Позвольте? Он просил у нее разрешения?
Если и так, то ждать, пока она его ему даст, он не стал. Ладони его направили ее лицо, и он прижался губами к ее губам — к губам женщины, которая уже была одурманена, сбита с толку, растеряна до-дрожи. В то время, как она была просто не в состоянии в силу определенных, достаточно необычных, обстоятельств ничего предотвратить, виконт Монт-Виляр прижал свои губы к ее губам.
И он не просто хотел сорвать с ее губ эдакий легкий поцелуй, чмокнуть ее, нет, он хотел другого.

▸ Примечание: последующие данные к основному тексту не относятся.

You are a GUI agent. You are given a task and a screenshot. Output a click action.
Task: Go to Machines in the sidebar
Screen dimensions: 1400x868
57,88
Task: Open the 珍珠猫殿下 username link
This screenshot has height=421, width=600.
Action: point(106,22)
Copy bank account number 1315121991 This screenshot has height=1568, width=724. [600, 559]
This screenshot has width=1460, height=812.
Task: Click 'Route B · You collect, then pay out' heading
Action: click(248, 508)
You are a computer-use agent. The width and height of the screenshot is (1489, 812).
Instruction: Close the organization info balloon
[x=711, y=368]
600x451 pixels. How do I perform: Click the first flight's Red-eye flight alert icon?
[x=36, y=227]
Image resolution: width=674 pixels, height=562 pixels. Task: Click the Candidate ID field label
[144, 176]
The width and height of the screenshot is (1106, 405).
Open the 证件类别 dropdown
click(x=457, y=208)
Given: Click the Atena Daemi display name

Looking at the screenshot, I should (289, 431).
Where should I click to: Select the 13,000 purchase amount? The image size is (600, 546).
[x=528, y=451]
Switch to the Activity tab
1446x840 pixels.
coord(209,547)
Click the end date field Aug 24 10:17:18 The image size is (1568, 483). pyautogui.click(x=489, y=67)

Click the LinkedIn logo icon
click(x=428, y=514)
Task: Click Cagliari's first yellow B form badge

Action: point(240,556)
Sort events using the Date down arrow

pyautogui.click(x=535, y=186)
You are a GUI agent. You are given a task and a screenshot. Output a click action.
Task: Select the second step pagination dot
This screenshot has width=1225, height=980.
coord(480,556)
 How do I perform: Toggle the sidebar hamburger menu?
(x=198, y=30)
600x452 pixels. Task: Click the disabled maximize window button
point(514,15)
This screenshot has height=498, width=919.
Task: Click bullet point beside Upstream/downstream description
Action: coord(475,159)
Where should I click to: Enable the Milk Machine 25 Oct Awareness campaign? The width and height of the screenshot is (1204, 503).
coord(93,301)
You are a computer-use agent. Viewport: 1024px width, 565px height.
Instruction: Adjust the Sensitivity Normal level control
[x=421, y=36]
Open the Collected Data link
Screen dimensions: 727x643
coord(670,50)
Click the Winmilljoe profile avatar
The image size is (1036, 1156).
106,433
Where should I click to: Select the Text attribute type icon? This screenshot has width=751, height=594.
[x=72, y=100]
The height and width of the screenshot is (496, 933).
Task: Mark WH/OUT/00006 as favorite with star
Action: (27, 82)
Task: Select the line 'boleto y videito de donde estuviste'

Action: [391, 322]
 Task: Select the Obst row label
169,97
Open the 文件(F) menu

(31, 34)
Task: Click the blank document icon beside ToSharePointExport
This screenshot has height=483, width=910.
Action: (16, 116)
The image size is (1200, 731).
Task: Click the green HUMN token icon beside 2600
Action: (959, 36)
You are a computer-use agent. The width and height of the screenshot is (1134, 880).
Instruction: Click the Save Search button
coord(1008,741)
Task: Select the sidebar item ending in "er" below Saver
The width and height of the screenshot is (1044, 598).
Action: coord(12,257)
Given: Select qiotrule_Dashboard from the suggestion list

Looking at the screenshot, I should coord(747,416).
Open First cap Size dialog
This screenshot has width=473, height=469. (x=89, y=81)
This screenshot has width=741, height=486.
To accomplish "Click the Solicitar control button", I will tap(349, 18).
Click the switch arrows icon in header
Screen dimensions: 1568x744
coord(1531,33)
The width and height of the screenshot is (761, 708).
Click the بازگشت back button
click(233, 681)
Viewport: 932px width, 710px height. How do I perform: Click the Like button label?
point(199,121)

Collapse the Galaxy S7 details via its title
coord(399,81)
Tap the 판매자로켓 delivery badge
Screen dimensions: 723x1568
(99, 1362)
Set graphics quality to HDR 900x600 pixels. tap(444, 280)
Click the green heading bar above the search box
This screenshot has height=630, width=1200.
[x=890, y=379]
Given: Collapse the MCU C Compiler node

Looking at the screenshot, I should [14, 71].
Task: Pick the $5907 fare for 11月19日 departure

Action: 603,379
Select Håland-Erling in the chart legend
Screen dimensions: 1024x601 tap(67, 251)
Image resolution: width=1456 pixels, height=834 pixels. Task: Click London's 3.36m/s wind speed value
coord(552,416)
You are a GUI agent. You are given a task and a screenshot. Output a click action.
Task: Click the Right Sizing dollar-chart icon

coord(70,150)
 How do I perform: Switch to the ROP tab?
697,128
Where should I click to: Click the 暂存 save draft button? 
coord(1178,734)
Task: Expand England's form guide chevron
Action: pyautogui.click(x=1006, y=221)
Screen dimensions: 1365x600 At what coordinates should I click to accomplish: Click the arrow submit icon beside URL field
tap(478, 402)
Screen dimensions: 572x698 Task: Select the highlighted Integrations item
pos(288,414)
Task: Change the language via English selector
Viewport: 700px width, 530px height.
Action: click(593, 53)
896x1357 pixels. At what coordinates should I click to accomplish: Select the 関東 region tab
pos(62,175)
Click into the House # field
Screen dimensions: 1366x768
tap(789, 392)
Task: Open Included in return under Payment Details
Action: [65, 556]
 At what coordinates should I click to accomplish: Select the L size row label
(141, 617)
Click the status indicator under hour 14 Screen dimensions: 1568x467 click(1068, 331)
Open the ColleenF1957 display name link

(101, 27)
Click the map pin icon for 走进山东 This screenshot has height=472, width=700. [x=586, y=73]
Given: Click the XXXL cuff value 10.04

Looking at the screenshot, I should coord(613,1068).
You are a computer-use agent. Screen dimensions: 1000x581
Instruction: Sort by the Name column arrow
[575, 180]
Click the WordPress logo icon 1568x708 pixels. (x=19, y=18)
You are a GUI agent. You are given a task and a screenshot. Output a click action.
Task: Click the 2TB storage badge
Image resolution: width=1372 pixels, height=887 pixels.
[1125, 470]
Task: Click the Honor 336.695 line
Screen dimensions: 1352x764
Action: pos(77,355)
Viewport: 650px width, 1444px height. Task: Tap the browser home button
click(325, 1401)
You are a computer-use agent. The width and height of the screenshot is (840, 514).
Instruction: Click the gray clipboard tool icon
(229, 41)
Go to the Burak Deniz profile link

Его палец снова вернулся к ее нижней губе, слегка отодвинул ее, нежно приоткрыл ей рот, и тогда он вошел в ее рот языком, и палец его тоже был частью поцелуя, он двигался во влажных недрах ее рта, с внутренней стороны нижней губы, затем попал в рот, затем вышел из него. Ей казалось, что лицо ее все отдано ему во власть, и это чувство было столь же пугающим, сколь изысканным. Пальцы его другой руки — кончики пальцев — погружались в ее волосы, поглаживали затылок, шею, скулы. Он взял ее лицо обеими руками. Господи, все это было так чудесно, так волшебно-приятно, так ни на что не похоже, что Эмма вообще не знала, что делать.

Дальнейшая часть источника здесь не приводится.